January 2015 Newsletter

News & Resources from the Office of Early Learning • January 2015

Early Learning at ED

                Subscribe to our monthly Early Learning at ED newsletter here.

Message from the Deputy Assistant Secretary Libby Doggett

Libby Doggett

Welcome to 2015!  My team (at ED and HHS) and I look forward to working with you to make this year an exciting one for our youngest children and their families.  Rather than predictions for 2015 we have eight resolutions:

1.    Arne predicted that more than 60,000 additional children will enroll in high-quality early learning programs, including 33,000 children through the 18 newly-awarded Preschool Development Grants.  We will work to exceed this number.

2.    We will work with the 20 Race to the Top - Early Learning Challenge (RTT-ELC) States to increase the number of highly-rated early learning programs and the number of children in such settings—and to tell the story of the success of RTT-ELC.

3.    We will work with our colleagues at ED through the new P-3 early learning school turn around model, through our guidance to other programs, and through our leader, Secretary Duncan, to embed early learning at the foundation for education success.

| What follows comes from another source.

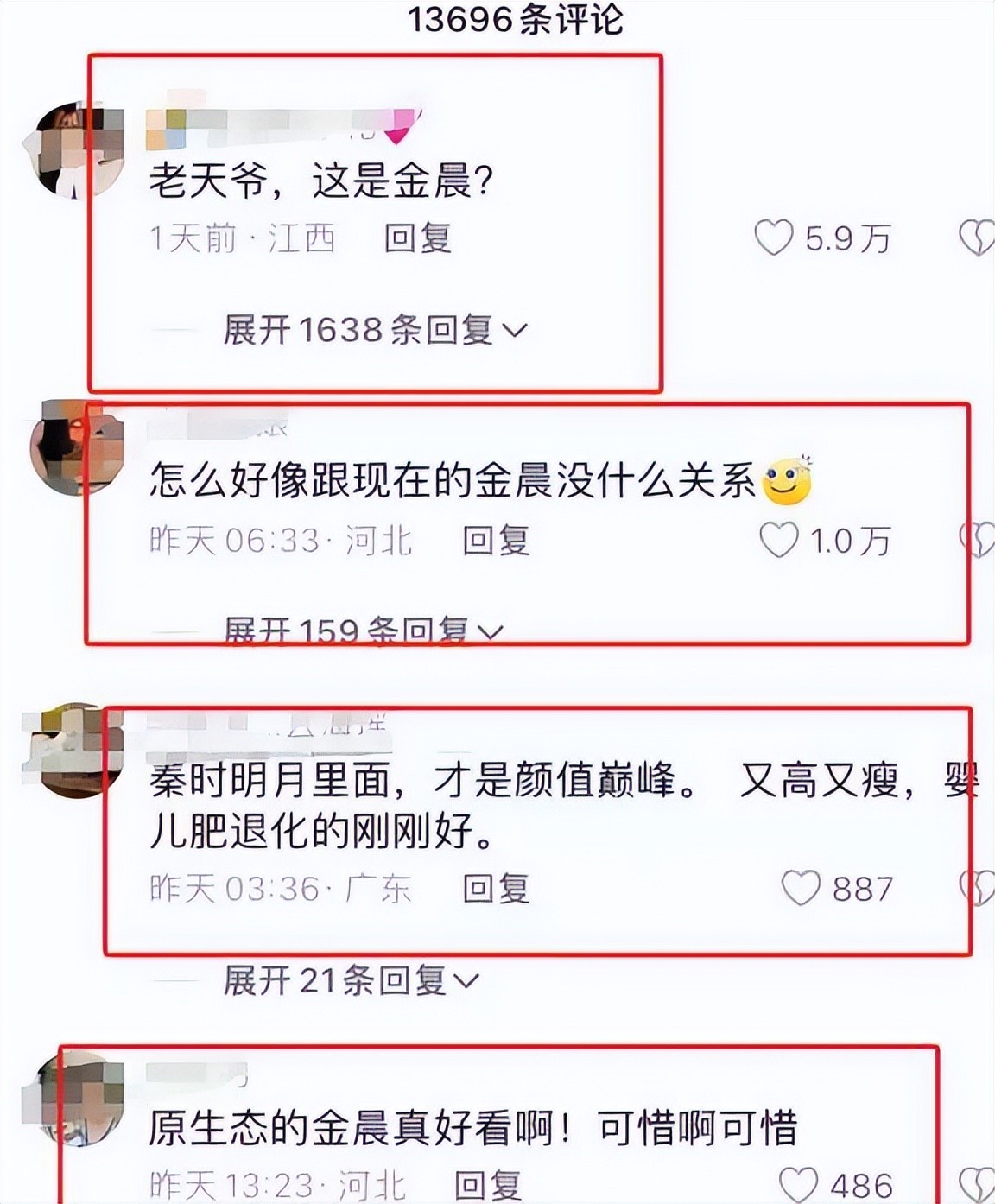Image resolution: width=995 pixels, height=1204 pixels.
Task: Reply to the Guangdong 03:36 comment
Action: point(496,888)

4.    This year, a new National Academies consensus study on the early childhood workforce – funded by ED, HHS, and philanthropy – will provide us with more answers on what educators need to know and be able to do.  We commit to getting the findings from this report out far and wide

5.    We will work with Invest in US, the new initiative created by the bipartisan non-profit First Five Years Fund in partnership with private philanthropic leaders, to continue to generate new private funding to expand the reach and enhance the quality of early education for thousands of additional children – $340.7 million and counting!

6.    We resolve to work with the 29 states supported through RTT-ELC or the Enhanced Assessments Grants to implement Kindergarten Entry Assessments (KEAs) to effectively implement these developmentally appropriate tools to help with the transition from the early years to elementary school and improve instruction for young children.

7.    We will work with the Administration and Congress to include preschool as a part of a reauthorized ESEA.

8.    We will work to keep early learning as a Presidential priority.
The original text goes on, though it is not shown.